# DeWalt chuck removal failure



## Richo (Dec 6, 2007)

I have a DCD 760 drill and the chuck needs to be replaced. Before ordering a new chuck I wanted to be sure I could get the old one off. I saw that you can use an impact driver with a T15 to remove the bolt holding the chuck on. That was a mistake. The T15 bit snapped off inside the bolt head so now I am really stuck. 

Any ideas on where to go from here? I was all set to just replace the drill since it was under $100 for just the drill, but of course, it was recently discontinued and the only one I could find was new for $150 on ebay.


----------



## Joeywhat (Apr 18, 2020)

Use an easy out to remove the rest of the bolt?

There's no tension on it now, should come right out.


----------



## Nealtw (Jun 22, 2017)

Richo said:


> I have a DCD 760 drill and the chuck needs to be replaced. Before ordering a new chuck I wanted to be sure I could get the old one off. I saw that you can use an impact driver with a T15 to remove the bolt holding the chuck on. That was a mistake. The T15 bit snapped off inside the bolt head so now I am really stuck.
> 
> Any ideas on where to go from here? I was all set to just replace the drill since it was under $100 for just the drill, but of course, it was recently discontinued and the only one I could find was new for $150 on ebay.


 You did know that it was reverse thread. If the bolt is soft enough to drill you may get it out. 

Or the transmission is worth $57 

https://www.mmtoolparts.com/store/dcd760-1-parts


----------



## Bud9051 (Nov 11, 2015)

Sounds like the tip of the t-15 is stuck in the bolt head. If you can get in there with a sharp probe you might be able to loosen it and shake the broken piece out. If not a LH easy out, which should be similar to a regular drill bit, might work. Try the regular drill bit first, slowly, and hope it catches .

Bud


----------



## iamrfixit (Jan 30, 2011)

I'd try to pick the piece out, even hit it with a punch and it may shatter, the bit material is very hard and the piece can't be very thick so it should be pretty brittle. As mentioned, the screw is most likely left thread. 
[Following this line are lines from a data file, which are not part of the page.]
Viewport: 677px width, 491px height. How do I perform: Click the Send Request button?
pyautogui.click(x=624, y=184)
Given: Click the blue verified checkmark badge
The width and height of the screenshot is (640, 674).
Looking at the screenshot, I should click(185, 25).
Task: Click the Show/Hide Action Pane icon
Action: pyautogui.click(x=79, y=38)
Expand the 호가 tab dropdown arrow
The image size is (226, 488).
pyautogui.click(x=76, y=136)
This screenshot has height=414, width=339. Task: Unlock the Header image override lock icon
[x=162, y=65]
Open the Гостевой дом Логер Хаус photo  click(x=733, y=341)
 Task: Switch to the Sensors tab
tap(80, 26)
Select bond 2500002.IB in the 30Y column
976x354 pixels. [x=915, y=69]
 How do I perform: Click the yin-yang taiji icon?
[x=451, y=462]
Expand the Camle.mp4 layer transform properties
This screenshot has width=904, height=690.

If you can't get it out, I wouldn't even consider paying that kind of money for an old 18v drill. I doubt I'd even invest a new chuck if it's going to be problematic. You can get a complete 20v kit for less than the ebay drill, one that includes a drill AND an impact driver along with two 20v batteries and a charger. These are the compact batteries, but I'd argue they're better than an 18v nicad with any age on it. 

This kit would start you into the new platform which you'll almost certainly find superior to the old technology in almost every way. It's not like the old 760 drill was a top of the line drill anyway. If you have other tools you can keep on using them with the 18v batteries. The 18v platform is going away, sooner rather than later. It's been kept on life support for 10 years since the 20v platform came along, it looks as though replacement 18v tools and oem batteries are all but nonexistent.


----------



## surferdude2 (Nov 21, 2019)

Apparently you can snap that screw without having to remove it on some types. Check out this video:


----------



## Richo (Dec 6, 2007)

I did try to loosen it with the impact driver in forward.

The bit is snapped off flush with the surface of the screw head so yeah, I guess I should try to drill it out with a small bit or see if there is any other way to loosen it enough to get it out of there.


----------



## Richo (Dec 6, 2007)

WOO HOO! Got it off!

Put the drill on my drill press and drilled out the screw head, and then I was able to snap it loose with a hammer and allen wrench.

Thanks for the tips!


----------



## Bud9051 (Nov 11, 2015)

Didn't note where but did see a LH thread replacement screw for a couple of bucks.

Bud


----------



## ratherbefishing (Jan 13, 2011)

Congratulations, Richo. Those torx or allen bits are *hard*. They don't usually drill out. I'd go buy a lottery ticket.


----------